È difficile anche trovare quel metodo comunicativo che permette di far arrivare il nostro messaggio con meno interpretazioni e misunderstanding possibili. Difficile trovare quel linguaggio comune (comune!!! né il mio né quello dell’altro) che permette un dialogo, un incontro di riflessione e di azione.

Tornando quindi alle osservazioni iniziali, ci possono essere professionisti inseriti in un progetto e presentati come i super-consulenti di turno che dialogano con la comunità o i suoi rappresentanti, riuscendo a costruire quel rapporto di fiducia e quella relazione di collaborazione per cui il seme dato non vada perso. Differentemente ci possono essere padri missionari spinti dal Vangelo che però rubano la parola per poter rafforzare quell’autoritarismo che fa funzionare (apparentemente) le cose, per cui nasce un forte scetticismo nei confronti dell’altro difficile poi da sradicare.


BUON CAMMINO A TUTTI

In queste pagine sono certo di essere stato abbastanza confuso e di aver lasciato molti concetti aperti che necessiterebbero di un’analisi.

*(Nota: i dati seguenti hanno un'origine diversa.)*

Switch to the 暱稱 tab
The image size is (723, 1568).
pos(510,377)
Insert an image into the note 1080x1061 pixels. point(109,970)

Non me ne volete, la prossima volta cercherò di essere più chiaro e completo, magari riprendendo alcuni di questi pensieri per approfondirli come meritano. Questa relazione è nata come un semplice tentativo di mettere in ordine pensieri nati in questo cammino africano.

Vorrei infine sottolineare che ho scritto del rapporto tra operatore e comunità, discorso che ha valore tanto qui in Africa per i volontari inseriti in un progetto, quanto in Italia per i residenti nel proprio paese.
Non c’è davvero alcuna distinzione: ognuno è parte di una comunità e ognuno è responsabile della trasformazione di essa. La mia scelta di inserirmi in una comunità africana non mi fa migliore di chi rimane nel proprio paese, essenziale è sentire quella fede nell’uomo tale da renderci capaci di amare, per poter camminare insieme verso uno sviluppo della condizione di entrambi.

Buon cammino a tutti! E grazie per aver letto fino alla fine.





Bibliografia

Paulo Freire – “La pedagogia degli oppressi”
Marzo 1971, ancora immensamente attuale. L’autore, a causa delle sue idee, è stato esiliato dal suo paese, spero di non subire lo stesso trattamento. Libro trovato per caso alla bancarella del Mato Grosso in Valla Imagna (BG), non centra molto ma un po’ di pubblicità non fa male .

La Sacra Bibbia
Immancabile in ogni mia scelta, infinitamente preziosa nella preghiera.

Giovanni XXIII - Pacem in terris

Klaus W. Vopel – “Manuale per animatore di gruppo”
Per non sentirsi soli nel credere nelle potenzialità latenti presenti in ogni persona.